(TASK LIST):
A – Summarize the ASR passage in two sentences.
B – Reproduce the ASR passage starting with "Automatic Speech Recognition (ASR) is" and going on through "toolkit (Janus Recognition Toolkit).", switching "laboratory" to "institute".

(PROVIDED PASSAGE):
☆ ☆ ☆ ☆ ☆

Automatic Speech Recognition (ASR)

Automatic Speech Recognition (ASR) is the science of automatically transforming spoken text into a written form. The main applications for which we develop ASR systems at our laboratory are for the use in speech translation systems, such as the simultaneous lecture translation system. We conduct research in all areas relevant for ASR, we offer several courses in ASR, and teach how to build an ASR system with our in-house speech recognition toolkit (Janus Recognition Toolkit).

We conduct research in all areas relevant for ASR:
  • multilingual models
  • codeswitching
  • short- and long-term learning
  • language modeling
  • new word adaptation
  • accent conversion
    • Accent Conversion (AC) attempts to make non-native speech sound as if the speaker had a native accent, because the performance of speech recognition can be reduced when the audio is spoken by a non-native speaker. As a result, if we can develop a good Accent Conversion model, we can improve the performance of ASR models on non-native speech.

☆ ☆ ☆ ☆ ☆

(RECORDS SHOWN):
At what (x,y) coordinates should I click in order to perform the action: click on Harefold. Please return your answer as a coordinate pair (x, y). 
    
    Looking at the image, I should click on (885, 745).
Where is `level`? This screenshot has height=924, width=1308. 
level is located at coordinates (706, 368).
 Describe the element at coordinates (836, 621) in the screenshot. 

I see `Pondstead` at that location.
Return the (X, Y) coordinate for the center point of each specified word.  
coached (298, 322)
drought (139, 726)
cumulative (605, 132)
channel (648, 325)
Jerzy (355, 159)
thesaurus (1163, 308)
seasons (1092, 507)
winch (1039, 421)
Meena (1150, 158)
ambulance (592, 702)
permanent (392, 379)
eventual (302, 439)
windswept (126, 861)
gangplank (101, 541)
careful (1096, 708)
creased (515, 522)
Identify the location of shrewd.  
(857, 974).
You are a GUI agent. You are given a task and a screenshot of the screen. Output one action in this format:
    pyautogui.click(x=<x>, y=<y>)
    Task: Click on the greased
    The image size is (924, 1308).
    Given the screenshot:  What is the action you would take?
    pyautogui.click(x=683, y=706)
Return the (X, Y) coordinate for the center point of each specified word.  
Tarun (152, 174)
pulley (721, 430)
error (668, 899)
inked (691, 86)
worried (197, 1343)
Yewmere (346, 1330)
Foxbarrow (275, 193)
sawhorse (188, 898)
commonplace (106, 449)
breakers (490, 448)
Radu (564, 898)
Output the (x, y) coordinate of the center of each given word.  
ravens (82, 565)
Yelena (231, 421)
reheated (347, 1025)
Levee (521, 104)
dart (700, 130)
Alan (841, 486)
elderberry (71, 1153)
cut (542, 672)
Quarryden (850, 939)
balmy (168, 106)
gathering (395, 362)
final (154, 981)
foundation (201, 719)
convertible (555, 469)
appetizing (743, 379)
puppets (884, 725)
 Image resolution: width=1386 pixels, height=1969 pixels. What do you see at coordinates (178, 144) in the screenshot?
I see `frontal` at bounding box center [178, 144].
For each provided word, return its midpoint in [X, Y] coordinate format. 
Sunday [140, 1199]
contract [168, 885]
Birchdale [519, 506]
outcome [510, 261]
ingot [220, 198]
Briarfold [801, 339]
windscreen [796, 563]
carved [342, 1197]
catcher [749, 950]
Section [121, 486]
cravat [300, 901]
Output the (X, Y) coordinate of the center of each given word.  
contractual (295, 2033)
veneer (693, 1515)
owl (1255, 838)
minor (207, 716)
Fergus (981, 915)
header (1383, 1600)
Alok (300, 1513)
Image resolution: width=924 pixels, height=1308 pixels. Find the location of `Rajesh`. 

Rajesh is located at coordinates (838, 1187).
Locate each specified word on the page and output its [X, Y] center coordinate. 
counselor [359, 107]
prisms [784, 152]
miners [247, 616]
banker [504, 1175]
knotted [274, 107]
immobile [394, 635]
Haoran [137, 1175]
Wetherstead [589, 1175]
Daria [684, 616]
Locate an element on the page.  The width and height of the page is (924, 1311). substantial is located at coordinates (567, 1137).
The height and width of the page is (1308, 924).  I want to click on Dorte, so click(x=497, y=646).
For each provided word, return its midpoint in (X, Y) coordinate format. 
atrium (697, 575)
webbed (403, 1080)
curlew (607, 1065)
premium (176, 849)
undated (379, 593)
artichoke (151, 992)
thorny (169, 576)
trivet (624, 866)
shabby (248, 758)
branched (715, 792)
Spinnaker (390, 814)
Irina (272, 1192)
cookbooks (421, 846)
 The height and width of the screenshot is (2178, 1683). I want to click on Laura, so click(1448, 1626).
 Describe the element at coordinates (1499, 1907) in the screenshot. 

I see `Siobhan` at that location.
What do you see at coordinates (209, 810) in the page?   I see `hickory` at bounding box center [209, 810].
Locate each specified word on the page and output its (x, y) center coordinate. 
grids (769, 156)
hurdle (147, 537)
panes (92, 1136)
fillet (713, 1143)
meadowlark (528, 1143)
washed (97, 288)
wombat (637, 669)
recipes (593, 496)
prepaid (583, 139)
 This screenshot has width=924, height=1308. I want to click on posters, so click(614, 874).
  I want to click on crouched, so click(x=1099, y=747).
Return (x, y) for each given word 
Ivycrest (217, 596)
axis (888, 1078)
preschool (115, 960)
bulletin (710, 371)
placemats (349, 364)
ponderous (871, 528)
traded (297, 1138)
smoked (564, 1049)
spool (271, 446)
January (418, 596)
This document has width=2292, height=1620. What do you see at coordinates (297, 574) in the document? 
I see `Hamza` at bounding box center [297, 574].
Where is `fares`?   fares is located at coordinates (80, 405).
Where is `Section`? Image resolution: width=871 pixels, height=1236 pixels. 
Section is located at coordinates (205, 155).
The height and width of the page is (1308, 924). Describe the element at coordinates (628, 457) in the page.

☆ ☆ ☆ ☆ ☆

(ANSWERS FOR THIS EXERCISE):
A – Automatic Speech Recognition (ASR) automatically transforms spoken text into written form, and the laboratory develops ASR systems mainly for use in speech translation, such as the simultaneous lecture translation system. Its research covers areas including multilingual models, codeswitching, language modeling, and accent conversion, which tries to make non-native speech sound native so that ASR performs better on non-native speech.

B –
Automatic Speech Recognition (ASR) is the science of automatically transforming spoken text into a written form. The main applications for which we develop ASR systems at our institute are for the use in speech translation systems, such as the simultaneous lecture translation system. We conduct research in all areas relevant for ASR, we offer several courses in ASR, and teach how to build an ASR system with our in-house speech recognition toolkit (Janus Recognition Toolkit).